Tapping into biodiversity (page 55) demonstrates how CIP's germplasm collections, at the heart of our research, continue to be a key source of impact. CIP-generated potato varieties have spread throughout China answering urgent food and income needs for hundreds of thousands of people (Cooperation pays, page 65). And our experience with crop conservation and improvement have helped us to turn the hardy, yet often disparaged, sweetpotato from a last-choice subsistence crop into a vital weapon in the battle to end micronutrient deficiency in Sub-Saharan Africa (Nutritious and delicious, page 9).

As we evaluate these achievements we are confident, but not complacent.

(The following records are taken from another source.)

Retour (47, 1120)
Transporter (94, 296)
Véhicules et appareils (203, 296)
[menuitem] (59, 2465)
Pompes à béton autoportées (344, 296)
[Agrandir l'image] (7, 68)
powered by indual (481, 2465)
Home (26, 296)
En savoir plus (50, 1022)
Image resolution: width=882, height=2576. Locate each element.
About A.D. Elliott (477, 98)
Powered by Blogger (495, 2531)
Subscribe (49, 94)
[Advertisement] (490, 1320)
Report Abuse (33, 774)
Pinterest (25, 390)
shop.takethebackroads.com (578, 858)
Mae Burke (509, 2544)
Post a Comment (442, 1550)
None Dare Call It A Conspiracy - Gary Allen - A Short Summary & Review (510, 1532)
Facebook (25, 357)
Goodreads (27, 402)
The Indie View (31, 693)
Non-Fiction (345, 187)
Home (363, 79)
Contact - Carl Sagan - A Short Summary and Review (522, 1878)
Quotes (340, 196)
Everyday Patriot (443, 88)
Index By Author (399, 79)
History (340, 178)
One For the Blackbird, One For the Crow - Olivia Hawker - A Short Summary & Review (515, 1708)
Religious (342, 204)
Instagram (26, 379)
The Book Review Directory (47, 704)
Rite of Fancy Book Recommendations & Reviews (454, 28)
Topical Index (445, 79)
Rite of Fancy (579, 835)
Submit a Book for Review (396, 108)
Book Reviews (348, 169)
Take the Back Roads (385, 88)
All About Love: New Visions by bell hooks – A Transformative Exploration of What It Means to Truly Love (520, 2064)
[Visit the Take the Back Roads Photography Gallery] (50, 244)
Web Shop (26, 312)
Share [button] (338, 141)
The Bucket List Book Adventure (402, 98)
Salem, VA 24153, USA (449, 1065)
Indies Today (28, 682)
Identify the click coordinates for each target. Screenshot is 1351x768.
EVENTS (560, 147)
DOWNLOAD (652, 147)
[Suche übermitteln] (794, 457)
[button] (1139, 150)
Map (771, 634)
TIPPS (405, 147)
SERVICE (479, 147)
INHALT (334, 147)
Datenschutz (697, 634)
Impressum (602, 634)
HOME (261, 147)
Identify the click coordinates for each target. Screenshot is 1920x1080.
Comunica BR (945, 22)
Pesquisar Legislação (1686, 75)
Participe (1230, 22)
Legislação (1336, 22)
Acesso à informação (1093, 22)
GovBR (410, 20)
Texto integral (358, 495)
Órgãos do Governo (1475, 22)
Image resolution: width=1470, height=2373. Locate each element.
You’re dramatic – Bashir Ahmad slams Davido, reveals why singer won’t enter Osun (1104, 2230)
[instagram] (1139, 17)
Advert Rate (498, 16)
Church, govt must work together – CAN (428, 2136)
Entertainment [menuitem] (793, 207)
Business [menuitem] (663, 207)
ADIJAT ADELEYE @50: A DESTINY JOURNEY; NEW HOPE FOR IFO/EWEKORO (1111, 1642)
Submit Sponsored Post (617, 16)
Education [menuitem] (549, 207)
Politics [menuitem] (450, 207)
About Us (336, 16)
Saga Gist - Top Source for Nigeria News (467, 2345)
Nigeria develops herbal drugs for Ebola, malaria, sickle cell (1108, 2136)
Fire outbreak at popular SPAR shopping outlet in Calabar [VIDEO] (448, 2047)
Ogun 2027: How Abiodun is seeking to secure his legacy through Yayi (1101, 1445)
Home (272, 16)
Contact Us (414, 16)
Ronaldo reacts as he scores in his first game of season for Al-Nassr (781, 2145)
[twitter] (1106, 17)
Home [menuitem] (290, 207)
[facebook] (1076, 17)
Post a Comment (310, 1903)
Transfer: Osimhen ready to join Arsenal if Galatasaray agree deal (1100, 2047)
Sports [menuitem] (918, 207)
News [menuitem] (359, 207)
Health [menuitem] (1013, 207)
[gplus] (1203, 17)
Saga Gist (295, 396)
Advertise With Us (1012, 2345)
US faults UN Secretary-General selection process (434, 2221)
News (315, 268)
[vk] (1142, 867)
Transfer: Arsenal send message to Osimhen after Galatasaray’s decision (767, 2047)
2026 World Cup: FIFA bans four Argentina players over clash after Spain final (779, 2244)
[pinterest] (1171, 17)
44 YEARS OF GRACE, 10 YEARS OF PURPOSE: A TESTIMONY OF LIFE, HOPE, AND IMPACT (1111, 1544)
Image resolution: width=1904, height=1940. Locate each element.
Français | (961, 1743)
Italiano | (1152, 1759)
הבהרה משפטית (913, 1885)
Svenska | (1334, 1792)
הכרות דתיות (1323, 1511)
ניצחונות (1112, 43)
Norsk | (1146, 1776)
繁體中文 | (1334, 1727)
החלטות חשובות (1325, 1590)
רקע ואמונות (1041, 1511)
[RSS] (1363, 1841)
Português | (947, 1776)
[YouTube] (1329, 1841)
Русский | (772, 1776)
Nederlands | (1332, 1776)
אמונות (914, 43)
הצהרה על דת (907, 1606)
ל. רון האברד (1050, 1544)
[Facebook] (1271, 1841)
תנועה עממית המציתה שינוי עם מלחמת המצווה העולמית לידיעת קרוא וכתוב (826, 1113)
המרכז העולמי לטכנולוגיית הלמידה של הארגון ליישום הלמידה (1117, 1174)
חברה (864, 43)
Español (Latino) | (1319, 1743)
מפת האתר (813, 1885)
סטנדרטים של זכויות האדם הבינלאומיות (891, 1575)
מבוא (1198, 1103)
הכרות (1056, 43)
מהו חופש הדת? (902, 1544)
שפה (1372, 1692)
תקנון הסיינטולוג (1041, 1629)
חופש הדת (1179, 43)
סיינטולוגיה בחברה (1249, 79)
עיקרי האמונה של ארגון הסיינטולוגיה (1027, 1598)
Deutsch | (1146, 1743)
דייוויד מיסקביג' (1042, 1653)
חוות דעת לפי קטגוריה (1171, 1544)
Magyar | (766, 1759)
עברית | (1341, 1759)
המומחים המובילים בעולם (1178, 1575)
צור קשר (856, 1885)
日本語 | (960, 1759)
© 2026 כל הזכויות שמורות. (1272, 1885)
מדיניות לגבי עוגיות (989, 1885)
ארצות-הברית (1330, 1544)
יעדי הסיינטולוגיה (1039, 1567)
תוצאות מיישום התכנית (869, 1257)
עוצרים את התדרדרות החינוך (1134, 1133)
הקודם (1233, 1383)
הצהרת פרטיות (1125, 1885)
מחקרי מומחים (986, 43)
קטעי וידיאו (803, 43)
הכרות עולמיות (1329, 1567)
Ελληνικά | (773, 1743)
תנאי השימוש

Experience has shown us that the challenge of sustainable development will not be met with a simple sum of accomplishments, no matter how impressive these are. If we are to respond effectively to the "global strategic priority" described by Ian Johnson - generating concerted impact on the interrelated issues of poverty, hunger, health and environment - we need to use formulas that will greatly increase the power of our successes to produce change.

Two crucial questions continue to emerge: How are we to produce this wide impact with ever-narrowing resources and in a more tightly focused research environment? How are we, with our mission to conduct agricultural research of excellence, to broaden our boundaries without stepping out of our bounds?

We have found our answer in convergence.

Our future actions - much like our achievements in the past - must be solidly founded on partnerships that will allow us to take our research further, broaden its scope or complete its cycle. In this way, we can have an impact in areas that are otherwise beyond our reach and we can close the gaps that would allow our technologies to fall through the cracks somewhere along the food or policy chain.

By cultivating innovative alliances we can ensure not only more food, but more purchasing power through value-adding activities, less dependence on external inputs and greater local competence. By building on complementarities and avoiding redundancy, we can translate increases in soil productivity and curbs on degradation into more secure habitats with healthier, more productive people, capable of making the decisions that will bring them out of subsistence into self-reliance.

The challenge may, at times, seem daunting. But through partnership we hope to turn sustainable development from an admirable concept into an attainable goal.